[START OF PROVIDED DATA]

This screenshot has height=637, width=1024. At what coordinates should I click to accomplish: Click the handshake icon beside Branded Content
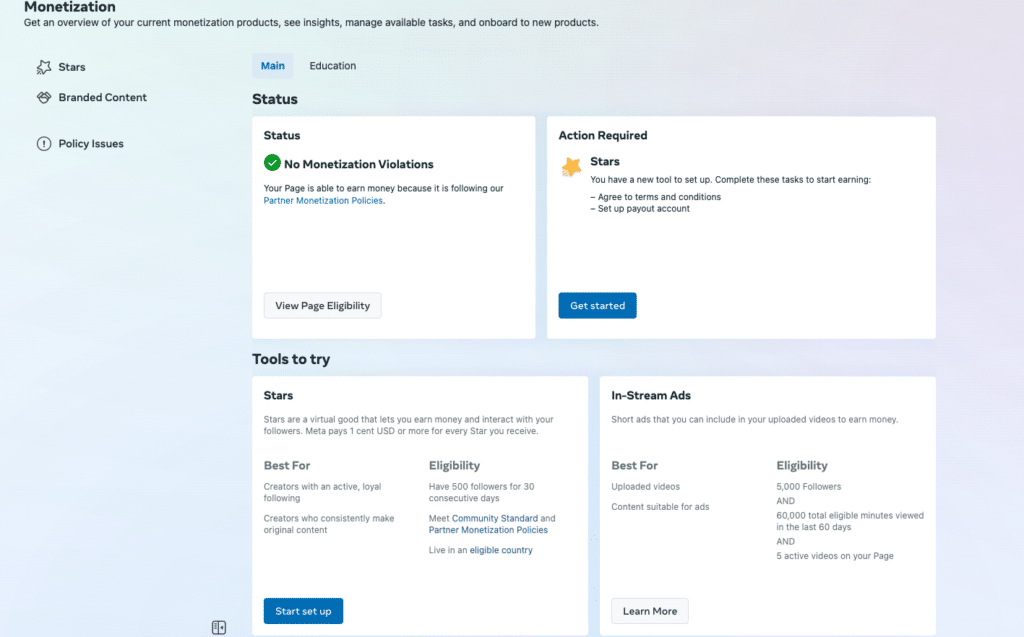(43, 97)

[END OF PROVIDED DATA]
[START OF PROVIDED DATA]

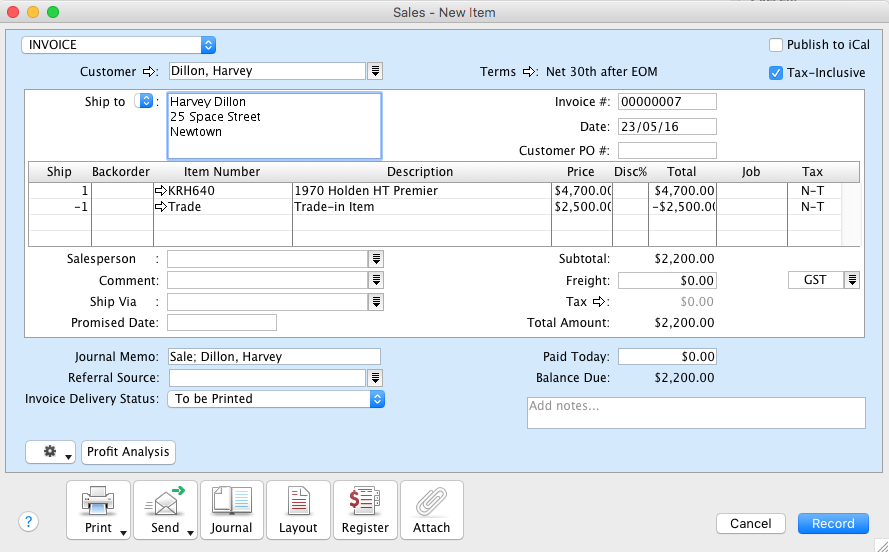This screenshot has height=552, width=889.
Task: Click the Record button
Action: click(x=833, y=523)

[END OF PROVIDED DATA]

_SHORT TASK_: In the listing, rewrite the lines starting at the one that contains "This screenshot has height=552, width=889." and ending at the one that contains "Action: click(x=833, y=523)", changing "Record" to "Save" and keeping everything else the same. Give only these lines, without the pictures.

_SOLVED PROBLEM_:
This screenshot has height=552, width=889.
Task: Click the Save button
Action: click(x=833, y=523)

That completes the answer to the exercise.